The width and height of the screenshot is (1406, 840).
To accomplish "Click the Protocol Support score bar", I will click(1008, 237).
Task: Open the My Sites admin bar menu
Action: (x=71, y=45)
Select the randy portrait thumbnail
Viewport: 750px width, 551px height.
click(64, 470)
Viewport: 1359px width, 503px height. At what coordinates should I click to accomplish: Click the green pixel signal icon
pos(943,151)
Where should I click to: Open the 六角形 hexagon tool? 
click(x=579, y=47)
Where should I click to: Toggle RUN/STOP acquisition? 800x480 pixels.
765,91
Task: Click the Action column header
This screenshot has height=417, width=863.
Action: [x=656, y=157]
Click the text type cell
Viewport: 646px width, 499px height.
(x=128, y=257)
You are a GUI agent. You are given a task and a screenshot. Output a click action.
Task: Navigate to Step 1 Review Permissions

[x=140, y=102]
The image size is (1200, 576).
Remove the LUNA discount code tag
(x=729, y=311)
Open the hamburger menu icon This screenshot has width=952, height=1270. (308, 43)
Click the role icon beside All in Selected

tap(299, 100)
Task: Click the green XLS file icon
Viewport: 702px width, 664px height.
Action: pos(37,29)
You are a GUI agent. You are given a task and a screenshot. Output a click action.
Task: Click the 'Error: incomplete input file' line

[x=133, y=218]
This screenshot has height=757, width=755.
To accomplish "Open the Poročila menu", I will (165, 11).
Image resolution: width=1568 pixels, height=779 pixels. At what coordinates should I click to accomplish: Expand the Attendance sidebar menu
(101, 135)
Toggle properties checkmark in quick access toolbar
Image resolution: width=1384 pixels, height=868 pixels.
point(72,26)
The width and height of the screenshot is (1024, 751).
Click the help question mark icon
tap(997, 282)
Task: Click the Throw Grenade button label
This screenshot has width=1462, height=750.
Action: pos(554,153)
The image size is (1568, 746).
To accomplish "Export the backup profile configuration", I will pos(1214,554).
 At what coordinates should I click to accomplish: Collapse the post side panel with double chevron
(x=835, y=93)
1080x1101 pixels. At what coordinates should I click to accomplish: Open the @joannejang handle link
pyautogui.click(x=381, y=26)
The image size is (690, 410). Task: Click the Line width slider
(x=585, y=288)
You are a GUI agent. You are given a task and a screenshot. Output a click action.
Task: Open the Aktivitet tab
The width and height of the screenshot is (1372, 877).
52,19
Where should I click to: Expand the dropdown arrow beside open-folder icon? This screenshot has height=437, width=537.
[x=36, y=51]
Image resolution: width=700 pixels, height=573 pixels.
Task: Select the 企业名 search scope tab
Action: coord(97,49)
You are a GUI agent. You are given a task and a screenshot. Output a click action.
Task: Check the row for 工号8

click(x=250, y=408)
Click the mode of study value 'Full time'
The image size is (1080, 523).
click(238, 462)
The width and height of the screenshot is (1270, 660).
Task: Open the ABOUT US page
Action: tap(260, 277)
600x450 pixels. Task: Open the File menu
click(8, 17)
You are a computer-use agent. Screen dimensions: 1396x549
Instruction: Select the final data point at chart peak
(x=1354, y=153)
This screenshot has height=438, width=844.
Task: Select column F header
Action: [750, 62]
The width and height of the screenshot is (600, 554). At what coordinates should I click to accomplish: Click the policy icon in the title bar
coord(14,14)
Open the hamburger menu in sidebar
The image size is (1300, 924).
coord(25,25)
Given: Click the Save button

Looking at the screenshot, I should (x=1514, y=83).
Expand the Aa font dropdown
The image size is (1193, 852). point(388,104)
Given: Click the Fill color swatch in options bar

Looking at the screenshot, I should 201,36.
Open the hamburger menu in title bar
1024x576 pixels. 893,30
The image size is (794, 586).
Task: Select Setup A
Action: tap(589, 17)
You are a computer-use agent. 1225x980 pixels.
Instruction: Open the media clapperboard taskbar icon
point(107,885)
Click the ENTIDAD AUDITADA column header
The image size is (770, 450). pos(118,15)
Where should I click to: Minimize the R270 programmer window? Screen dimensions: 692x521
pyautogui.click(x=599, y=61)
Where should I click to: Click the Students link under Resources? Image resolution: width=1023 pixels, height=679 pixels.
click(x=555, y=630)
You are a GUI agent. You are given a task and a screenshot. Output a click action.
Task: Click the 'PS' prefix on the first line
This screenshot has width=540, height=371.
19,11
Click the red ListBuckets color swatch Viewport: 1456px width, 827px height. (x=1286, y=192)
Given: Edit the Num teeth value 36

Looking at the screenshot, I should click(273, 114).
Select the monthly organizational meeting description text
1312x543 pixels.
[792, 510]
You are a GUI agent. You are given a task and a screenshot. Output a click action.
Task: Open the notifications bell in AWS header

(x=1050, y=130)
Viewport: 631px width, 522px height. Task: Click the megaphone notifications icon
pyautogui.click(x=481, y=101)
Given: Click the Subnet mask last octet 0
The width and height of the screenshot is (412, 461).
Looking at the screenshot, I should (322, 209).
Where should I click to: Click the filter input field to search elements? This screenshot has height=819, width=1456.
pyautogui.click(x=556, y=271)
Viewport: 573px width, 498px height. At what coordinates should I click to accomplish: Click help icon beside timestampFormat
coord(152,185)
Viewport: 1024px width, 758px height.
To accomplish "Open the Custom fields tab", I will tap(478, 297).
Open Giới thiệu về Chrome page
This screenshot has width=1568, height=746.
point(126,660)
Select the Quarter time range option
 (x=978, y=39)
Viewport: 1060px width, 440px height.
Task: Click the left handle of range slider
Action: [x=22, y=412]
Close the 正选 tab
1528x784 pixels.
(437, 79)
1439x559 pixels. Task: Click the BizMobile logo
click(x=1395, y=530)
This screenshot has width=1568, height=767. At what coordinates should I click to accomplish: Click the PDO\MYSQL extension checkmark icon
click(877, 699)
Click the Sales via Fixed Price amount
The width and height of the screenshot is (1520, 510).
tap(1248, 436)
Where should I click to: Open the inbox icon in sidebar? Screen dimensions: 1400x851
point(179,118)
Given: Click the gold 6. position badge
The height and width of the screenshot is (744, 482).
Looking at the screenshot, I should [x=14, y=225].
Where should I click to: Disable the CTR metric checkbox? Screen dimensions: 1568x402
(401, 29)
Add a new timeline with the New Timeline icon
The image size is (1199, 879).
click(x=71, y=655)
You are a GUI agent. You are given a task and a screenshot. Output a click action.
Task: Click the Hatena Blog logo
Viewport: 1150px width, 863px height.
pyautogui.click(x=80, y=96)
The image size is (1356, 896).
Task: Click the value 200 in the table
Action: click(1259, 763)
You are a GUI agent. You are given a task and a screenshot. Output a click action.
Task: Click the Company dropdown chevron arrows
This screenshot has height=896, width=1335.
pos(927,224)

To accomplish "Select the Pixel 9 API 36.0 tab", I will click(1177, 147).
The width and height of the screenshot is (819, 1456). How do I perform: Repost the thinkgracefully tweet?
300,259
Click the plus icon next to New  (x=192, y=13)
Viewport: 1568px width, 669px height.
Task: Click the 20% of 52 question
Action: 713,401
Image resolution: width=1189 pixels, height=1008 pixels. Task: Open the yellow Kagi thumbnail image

WHAT YOU ARE ASKED TO DO: Rewrite all of the records above, replacing every occurrence of "GUI agent" with "interface agent" and leaving everything else unchanged.

RESULT FOR THIS TASK:
The width and height of the screenshot is (1406, 840).
To accomplish "Click the Protocol Support score bar", I will click(1008, 237).
Task: Open the My Sites admin bar menu
Action: (x=71, y=45)
Select the randy portrait thumbnail
Viewport: 750px width, 551px height.
click(64, 470)
Viewport: 1359px width, 503px height. At what coordinates should I click to accomplish: Click the green pixel signal icon
pos(943,151)
Where should I click to: Open the 六角形 hexagon tool? 
click(x=579, y=47)
Where should I click to: Toggle RUN/STOP acquisition? 800x480 pixels.
765,91
Task: Click the Action column header
This screenshot has height=417, width=863.
Action: [x=656, y=157]
Click the text type cell
Viewport: 646px width, 499px height.
(x=128, y=257)
You are a interface agent. You are given a task and a screenshot. Output a click action.
Task: Navigate to Step 1 Review Permissions

[x=140, y=102]
The image size is (1200, 576).
Remove the LUNA discount code tag
(x=729, y=311)
Open the hamburger menu icon This screenshot has width=952, height=1270. (308, 43)
Click the role icon beside All in Selected

tap(299, 100)
Task: Click the green XLS file icon
Viewport: 702px width, 664px height.
Action: pos(37,29)
You are a interface agent. You are given a task and a screenshot. Output a click action.
Task: Click the 'Error: incomplete input file' line

[x=133, y=218]
This screenshot has height=757, width=755.
To accomplish "Open the Poročila menu", I will (165, 11).
Image resolution: width=1568 pixels, height=779 pixels. At what coordinates should I click to accomplish: Expand the Attendance sidebar menu
(101, 135)
Toggle properties checkmark in quick access toolbar
Image resolution: width=1384 pixels, height=868 pixels.
point(72,26)
The width and height of the screenshot is (1024, 751).
Click the help question mark icon
tap(997, 282)
Task: Click the Throw Grenade button label
This screenshot has width=1462, height=750.
Action: pos(554,153)
The image size is (1568, 746).
To accomplish "Export the backup profile configuration", I will pos(1214,554).
 At what coordinates should I click to accomplish: Collapse the post side panel with double chevron
(x=835, y=93)
1080x1101 pixels. At what coordinates should I click to accomplish: Open the @joannejang handle link
pyautogui.click(x=381, y=26)
The image size is (690, 410). Task: Click the Line width slider
(x=585, y=288)
You are a interface agent. You are given a task and a screenshot. Output a click action.
Task: Open the Aktivitet tab
The width and height of the screenshot is (1372, 877).
52,19
Where should I click to: Expand the dropdown arrow beside open-folder icon? This screenshot has height=437, width=537.
[x=36, y=51]
Image resolution: width=700 pixels, height=573 pixels.
Task: Select the 企业名 search scope tab
Action: coord(97,49)
You are a interface agent. You are given a task and a screenshot. Output a click action.
Task: Check the row for 工号8

click(x=250, y=408)
Click the mode of study value 'Full time'
The image size is (1080, 523).
click(238, 462)
The width and height of the screenshot is (1270, 660).
Task: Open the ABOUT US page
Action: tap(260, 277)
600x450 pixels. Task: Open the File menu
click(8, 17)
You are a computer-use agent. Screen dimensions: 1396x549
Instruction: Select the final data point at chart peak
(x=1354, y=153)
This screenshot has height=438, width=844.
Task: Select column F header
Action: [750, 62]
The width and height of the screenshot is (600, 554). At what coordinates should I click to accomplish: Click the policy icon in the title bar
coord(14,14)
Open the hamburger menu in sidebar
The image size is (1300, 924).
coord(25,25)
Given: Click the Save button

Looking at the screenshot, I should (x=1514, y=83).
Expand the Aa font dropdown
The image size is (1193, 852). point(388,104)
Given: Click the Fill color swatch in options bar

Looking at the screenshot, I should 201,36.
Open the hamburger menu in title bar
1024x576 pixels. 893,30
The image size is (794, 586).
Task: Select Setup A
Action: tap(589, 17)
You are a computer-use agent. 1225x980 pixels.
Instruction: Open the media clapperboard taskbar icon
point(107,885)
Click the ENTIDAD AUDITADA column header
The image size is (770, 450). pos(118,15)
Where should I click to: Minimize the R270 programmer window? Screen dimensions: 692x521
pyautogui.click(x=599, y=61)
Where should I click to: Click the Students link under Resources? Image resolution: width=1023 pixels, height=679 pixels.
click(x=555, y=630)
You are a interface agent. You are given a task and a screenshot. Output a click action.
Task: Click the 'PS' prefix on the first line
This screenshot has width=540, height=371.
19,11
Click the red ListBuckets color swatch Viewport: 1456px width, 827px height. (x=1286, y=192)
Given: Edit the Num teeth value 36

Looking at the screenshot, I should click(273, 114).
Select the monthly organizational meeting description text
1312x543 pixels.
[792, 510]
You are a interface agent. You are given a task and a screenshot. Output a click action.
Task: Open the notifications bell in AWS header

(x=1050, y=130)
Viewport: 631px width, 522px height. Task: Click the megaphone notifications icon
pyautogui.click(x=481, y=101)
Given: Click the Subnet mask last octet 0
The width and height of the screenshot is (412, 461).
Looking at the screenshot, I should (322, 209).
Where should I click to: Click the filter input field to search elements? This screenshot has height=819, width=1456.
pyautogui.click(x=556, y=271)
Viewport: 573px width, 498px height. At what coordinates should I click to accomplish: Click help icon beside timestampFormat
coord(152,185)
Viewport: 1024px width, 758px height.
To accomplish "Open the Custom fields tab", I will tap(478, 297).
Open Giới thiệu về Chrome page
This screenshot has width=1568, height=746.
point(126,660)
Select the Quarter time range option
 (x=978, y=39)
Viewport: 1060px width, 440px height.
Task: Click the left handle of range slider
Action: [x=22, y=412]
Close the 正选 tab
1528x784 pixels.
(437, 79)
1439x559 pixels. Task: Click the BizMobile logo
click(x=1395, y=530)
This screenshot has width=1568, height=767. At what coordinates should I click to accomplish: Click the PDO\MYSQL extension checkmark icon
click(877, 699)
Click the Sales via Fixed Price amount
The width and height of the screenshot is (1520, 510).
tap(1248, 436)
Where should I click to: Open the inbox icon in sidebar? Screen dimensions: 1400x851
point(179,118)
Given: Click the gold 6. position badge
The height and width of the screenshot is (744, 482).
Looking at the screenshot, I should [x=14, y=225].
Where should I click to: Disable the CTR metric checkbox? Screen dimensions: 1568x402
(401, 29)
Add a new timeline with the New Timeline icon
The image size is (1199, 879).
click(x=71, y=655)
You are a interface agent. You are given a task and a screenshot. Output a click action.
Task: Click the Hatena Blog logo
Viewport: 1150px width, 863px height.
pyautogui.click(x=80, y=96)
The image size is (1356, 896).
Task: Click the value 200 in the table
Action: click(1259, 763)
You are a interface agent. You are given a task and a screenshot. Output a click action.
Task: Click the Company dropdown chevron arrows
This screenshot has height=896, width=1335.
pos(927,224)

To accomplish "Select the Pixel 9 API 36.0 tab", I will click(1177, 147).
The width and height of the screenshot is (819, 1456). How do I perform: Repost the thinkgracefully tweet?
300,259
Click the plus icon next to New  (x=192, y=13)
Viewport: 1568px width, 669px height.
Task: Click the 20% of 52 question
Action: 713,401
Image resolution: width=1189 pixels, height=1008 pixels. Task: Open the yellow Kagi thumbnail image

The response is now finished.